Schulverbot wegen Masern

Impf-Verweigerer muss einen vorübergehenden Ausschluss seiner Kinder hinnehmen

onlineurteile.de - An einer Berliner Waldorfschule waren einige Schüler an Masern erkrankt. Deshalb verhängte das Gesundheitsamt ein Verbot: Lehrer und Schüler, die bereits erkrankt oder nicht geimpft waren, durften die Schule zwei Wochen lang nicht betreten.

Gegen diese Anordnung wandte sich ein Vater, der Impfungen grundsätzlich ablehnt. Er wollte seine schulpflichtigen Kinder nicht impfen lassen und nahm bewusst eine Masernerkrankung in Kauf. Seiner Ansicht nach war das Verbot unverhältnismäßig. Das Verwaltungsgericht Berlin wies diesen Einwand zurück (VG 3 L 35/10).

Wegen der längeren Inkubationszeit bei Masern könnten infizierte Schüler, die noch keine sichtbaren Symptome zeigten, in der Schule unfreiwillig zur Ansteckungsquelle für andere Personen werden.

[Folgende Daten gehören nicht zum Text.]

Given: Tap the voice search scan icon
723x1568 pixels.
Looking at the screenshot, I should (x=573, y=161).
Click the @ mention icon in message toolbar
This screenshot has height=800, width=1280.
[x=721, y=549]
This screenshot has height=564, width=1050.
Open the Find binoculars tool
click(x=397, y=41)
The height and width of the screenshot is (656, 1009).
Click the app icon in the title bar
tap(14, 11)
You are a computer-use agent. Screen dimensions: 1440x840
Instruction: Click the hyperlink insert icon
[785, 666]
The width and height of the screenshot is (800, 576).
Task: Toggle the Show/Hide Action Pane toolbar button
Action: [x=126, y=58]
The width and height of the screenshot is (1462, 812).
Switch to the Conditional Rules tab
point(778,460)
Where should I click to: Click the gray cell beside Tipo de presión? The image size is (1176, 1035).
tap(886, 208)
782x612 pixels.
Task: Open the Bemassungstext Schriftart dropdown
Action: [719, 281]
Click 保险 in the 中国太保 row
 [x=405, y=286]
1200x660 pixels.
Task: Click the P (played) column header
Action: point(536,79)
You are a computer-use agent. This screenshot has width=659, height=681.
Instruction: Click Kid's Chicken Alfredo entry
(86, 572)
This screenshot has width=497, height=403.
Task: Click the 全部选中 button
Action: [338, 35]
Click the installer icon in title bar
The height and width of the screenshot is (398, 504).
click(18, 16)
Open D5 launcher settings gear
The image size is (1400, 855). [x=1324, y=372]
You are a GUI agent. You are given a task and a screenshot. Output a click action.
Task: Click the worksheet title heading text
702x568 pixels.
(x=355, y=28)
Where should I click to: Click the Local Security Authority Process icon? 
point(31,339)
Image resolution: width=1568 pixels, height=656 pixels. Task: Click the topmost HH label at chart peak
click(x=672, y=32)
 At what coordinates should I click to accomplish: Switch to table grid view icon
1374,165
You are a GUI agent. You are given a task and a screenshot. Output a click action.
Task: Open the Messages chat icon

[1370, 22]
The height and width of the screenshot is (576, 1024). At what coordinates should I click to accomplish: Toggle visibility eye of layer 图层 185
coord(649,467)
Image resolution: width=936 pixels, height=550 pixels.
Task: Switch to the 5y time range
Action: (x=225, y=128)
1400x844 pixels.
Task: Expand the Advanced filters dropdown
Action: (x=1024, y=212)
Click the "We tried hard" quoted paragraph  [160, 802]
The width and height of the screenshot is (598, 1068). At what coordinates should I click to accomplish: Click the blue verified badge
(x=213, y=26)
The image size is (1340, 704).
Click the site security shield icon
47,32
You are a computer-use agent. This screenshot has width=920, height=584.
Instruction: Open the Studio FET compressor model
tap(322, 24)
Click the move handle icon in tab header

Jeder nicht geimpfte Schüler könne durch Kontakt während der Schulzeit andere anstecken und zwar bereits durch Tröpfcheninfektion beim Sprechen, Husten oder Niesen.

Diese Krankheit sei gefährlich und verlaufe manchmal sogar tödlich. Daher sei das Verbot erstens notwendig und zweitens auch von der Dauer her angemessen. Das Interesse der Kinder am Schulunterricht müsse angesichts des hohen Risikos zurückstehen. Eltern müssten ihre schulpflichtigen Kinder während dieser 14 Tage anderweitig betreuen, diese Umstände müssten sie hinnehmen.